Here is a situation that happens more often than it should. An engineer receives a customer requirement. It says the product must meet "environmental standards." The engineer picks a standard — the one they've heard of — and writes a test plan around it. Six months later, the product reaches a customer who operates in Europe, or in a defense supply chain, and the standard chosen turns out to be the wrong one entirely.
Why standards exist
A test standard does one specific thing: it defines a reproducible method for applying a controlled stress to a product, so that the result means the same thing regardless of where, when, or by whom the test was run. Without a standard, "we tested it to 85°C" tells you almost nothing. A standard answers all of those questions in advance.

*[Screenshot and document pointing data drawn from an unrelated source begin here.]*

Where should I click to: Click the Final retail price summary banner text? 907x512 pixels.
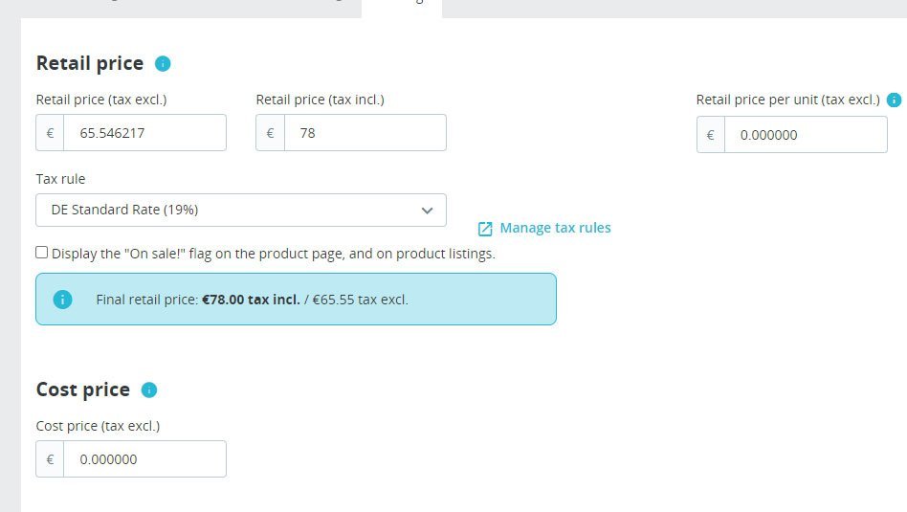[253, 300]
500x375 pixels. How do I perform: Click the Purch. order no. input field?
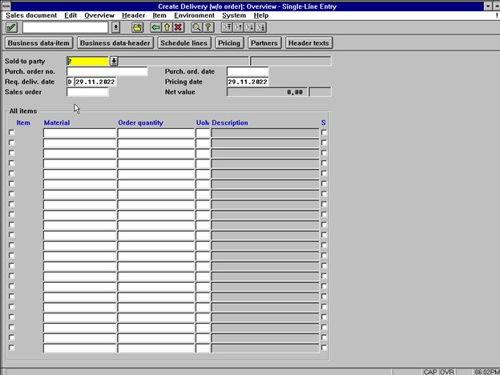point(107,71)
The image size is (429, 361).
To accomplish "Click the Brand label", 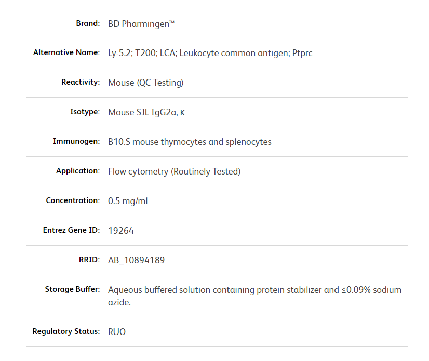I will coord(87,23).
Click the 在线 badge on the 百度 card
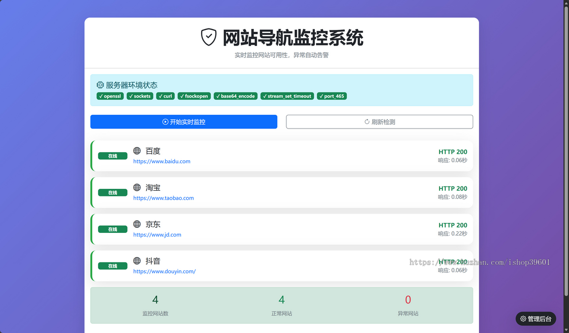The height and width of the screenshot is (333, 569). point(112,155)
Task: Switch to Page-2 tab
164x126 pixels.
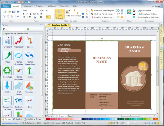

IEC 60068 — The international baseline
IEC 60068 is the closest thing the environmental testing world has to a universal reference. It was written specifically for electrical and electronic equipment and is recognised in most countries worldwide. The standard is structured as a family — IEC 60068-1 covers general principles, with individual test methods as numbered parts: IEC 60068-2-1 (cold), IEC 60068-2-2 (dry heat), IEC 60068-2-14 (thermal shock and cycling), IEC 60068-2-78 (damp heat steady state).
What IEC 60068 does not do is tell you which tests your product needs. It defines methods, not requirements. The product-specific standard references IEC 60068 test methods and specifies which ones apply, at what severity, for how long.
MIL-STD-810 — The defense benchmark
MIL-STD-810 was written to answer a specific question: will this equipment survive the environments US military forces actually operate in? It is organised around environments, not test methods: Method 500 (altitude), Method 501 (high temperature), Method 502 (low temperature), Method 507 (humidity), Method 514 (vibration), Method 516 (shock).
The key philosophical difference: MIL-STD-810 expects the test engineer to tailor the test to the actual deployment environment. It provides procedures and guidance, but explicitly states that test conditions should be derived from measured field data — not defaulted to table values.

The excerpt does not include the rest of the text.